- _The input_:
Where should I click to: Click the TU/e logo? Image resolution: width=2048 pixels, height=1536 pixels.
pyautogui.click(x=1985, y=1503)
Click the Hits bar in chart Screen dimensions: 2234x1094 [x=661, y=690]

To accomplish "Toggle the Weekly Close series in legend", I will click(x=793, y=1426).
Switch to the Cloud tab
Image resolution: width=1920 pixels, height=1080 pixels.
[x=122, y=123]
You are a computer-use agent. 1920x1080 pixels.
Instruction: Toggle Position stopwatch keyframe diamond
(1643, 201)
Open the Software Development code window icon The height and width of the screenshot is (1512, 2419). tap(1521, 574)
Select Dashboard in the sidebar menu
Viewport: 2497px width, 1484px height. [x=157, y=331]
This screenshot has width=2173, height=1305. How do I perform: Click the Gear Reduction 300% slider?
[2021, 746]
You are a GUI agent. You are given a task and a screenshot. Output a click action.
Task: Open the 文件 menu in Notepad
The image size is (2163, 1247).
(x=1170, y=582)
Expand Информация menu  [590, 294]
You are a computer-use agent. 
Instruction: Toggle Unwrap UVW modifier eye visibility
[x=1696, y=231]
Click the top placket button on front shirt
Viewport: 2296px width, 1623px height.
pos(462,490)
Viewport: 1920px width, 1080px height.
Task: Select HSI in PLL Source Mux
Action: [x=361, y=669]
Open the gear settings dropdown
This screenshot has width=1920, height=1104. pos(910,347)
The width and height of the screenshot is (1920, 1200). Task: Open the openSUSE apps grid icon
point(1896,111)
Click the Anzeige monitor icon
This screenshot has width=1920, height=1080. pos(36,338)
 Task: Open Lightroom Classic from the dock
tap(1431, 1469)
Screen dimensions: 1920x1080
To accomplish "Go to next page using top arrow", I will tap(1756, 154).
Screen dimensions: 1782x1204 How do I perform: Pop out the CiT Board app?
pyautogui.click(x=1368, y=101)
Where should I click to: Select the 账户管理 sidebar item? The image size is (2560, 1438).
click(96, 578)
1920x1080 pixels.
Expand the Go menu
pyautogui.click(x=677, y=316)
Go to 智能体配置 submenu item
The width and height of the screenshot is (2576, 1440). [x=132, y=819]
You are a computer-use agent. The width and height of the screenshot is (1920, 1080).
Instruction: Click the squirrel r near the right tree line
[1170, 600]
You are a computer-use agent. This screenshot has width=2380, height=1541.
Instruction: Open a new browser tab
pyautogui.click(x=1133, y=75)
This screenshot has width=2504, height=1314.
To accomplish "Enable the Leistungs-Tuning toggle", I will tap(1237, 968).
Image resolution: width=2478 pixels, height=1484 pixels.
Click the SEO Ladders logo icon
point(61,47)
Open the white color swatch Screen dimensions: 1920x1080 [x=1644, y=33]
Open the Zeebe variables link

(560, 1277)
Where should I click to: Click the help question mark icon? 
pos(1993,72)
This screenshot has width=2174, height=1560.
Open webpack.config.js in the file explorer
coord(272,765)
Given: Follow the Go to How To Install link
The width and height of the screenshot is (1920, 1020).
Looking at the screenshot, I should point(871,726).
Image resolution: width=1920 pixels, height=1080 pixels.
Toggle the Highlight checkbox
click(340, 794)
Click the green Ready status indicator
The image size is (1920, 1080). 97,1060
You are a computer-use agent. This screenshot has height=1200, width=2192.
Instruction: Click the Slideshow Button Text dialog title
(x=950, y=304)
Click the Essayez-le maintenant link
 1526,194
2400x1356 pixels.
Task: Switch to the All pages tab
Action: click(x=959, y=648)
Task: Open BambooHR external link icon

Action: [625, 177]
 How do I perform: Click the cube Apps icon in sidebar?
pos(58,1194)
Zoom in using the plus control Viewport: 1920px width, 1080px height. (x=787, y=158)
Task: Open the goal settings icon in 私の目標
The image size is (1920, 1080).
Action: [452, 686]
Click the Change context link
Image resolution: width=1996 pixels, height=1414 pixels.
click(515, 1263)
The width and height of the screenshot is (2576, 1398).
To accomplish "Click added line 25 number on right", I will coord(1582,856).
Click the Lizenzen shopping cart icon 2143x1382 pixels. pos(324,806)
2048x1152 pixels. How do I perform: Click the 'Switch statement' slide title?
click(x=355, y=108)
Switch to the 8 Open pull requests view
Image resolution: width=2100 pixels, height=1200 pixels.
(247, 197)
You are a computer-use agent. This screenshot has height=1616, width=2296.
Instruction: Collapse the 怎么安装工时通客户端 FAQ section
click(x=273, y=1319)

- _Work to be completed_: Skip every line before the one containing "Instruction: Click the squirrel". Retype that line and the rest through the last one exactly as they stand in the listing.

- _Task result_:
Instruction: Click the squirrel r near the right tree line
[1170, 600]
You are a computer-use agent. This screenshot has width=2380, height=1541.
Instruction: Open a new browser tab
pyautogui.click(x=1133, y=75)
This screenshot has width=2504, height=1314.
To accomplish "Enable the Leistungs-Tuning toggle", I will tap(1237, 968).
Image resolution: width=2478 pixels, height=1484 pixels.
Click the SEO Ladders logo icon
point(61,47)
Open the white color swatch Screen dimensions: 1920x1080 [x=1644, y=33]
Open the Zeebe variables link

(560, 1277)
Where should I click to: Click the help question mark icon? 
pos(1993,72)
This screenshot has width=2174, height=1560.
Open webpack.config.js in the file explorer
coord(272,765)
Given: Follow the Go to How To Install link
The width and height of the screenshot is (1920, 1020).
Looking at the screenshot, I should point(871,726).
Image resolution: width=1920 pixels, height=1080 pixels.
Toggle the Highlight checkbox
click(340, 794)
Click the green Ready status indicator
The image size is (1920, 1080). 97,1060
You are a computer-use agent. This screenshot has height=1200, width=2192.
Instruction: Click the Slideshow Button Text dialog title
(x=950, y=304)
Click the Essayez-le maintenant link
 1526,194
2400x1356 pixels.
Task: Switch to the All pages tab
Action: click(x=959, y=648)
Task: Open BambooHR external link icon

Action: [625, 177]
 How do I perform: Click the cube Apps icon in sidebar?
pos(58,1194)
Zoom in using the plus control Viewport: 1920px width, 1080px height. (x=787, y=158)
Task: Open the goal settings icon in 私の目標
The image size is (1920, 1080).
Action: [452, 686]
Click the Change context link
Image resolution: width=1996 pixels, height=1414 pixels.
click(515, 1263)
The width and height of the screenshot is (2576, 1398).
To accomplish "Click added line 25 number on right", I will coord(1582,856).
Click the Lizenzen shopping cart icon 2143x1382 pixels. pos(324,806)
2048x1152 pixels. How do I perform: Click the 'Switch statement' slide title?
click(x=355, y=108)
Switch to the 8 Open pull requests view
Image resolution: width=2100 pixels, height=1200 pixels.
(247, 197)
You are a computer-use agent. This screenshot has height=1616, width=2296.
Instruction: Collapse the 怎么安装工时通客户端 FAQ section
click(x=273, y=1319)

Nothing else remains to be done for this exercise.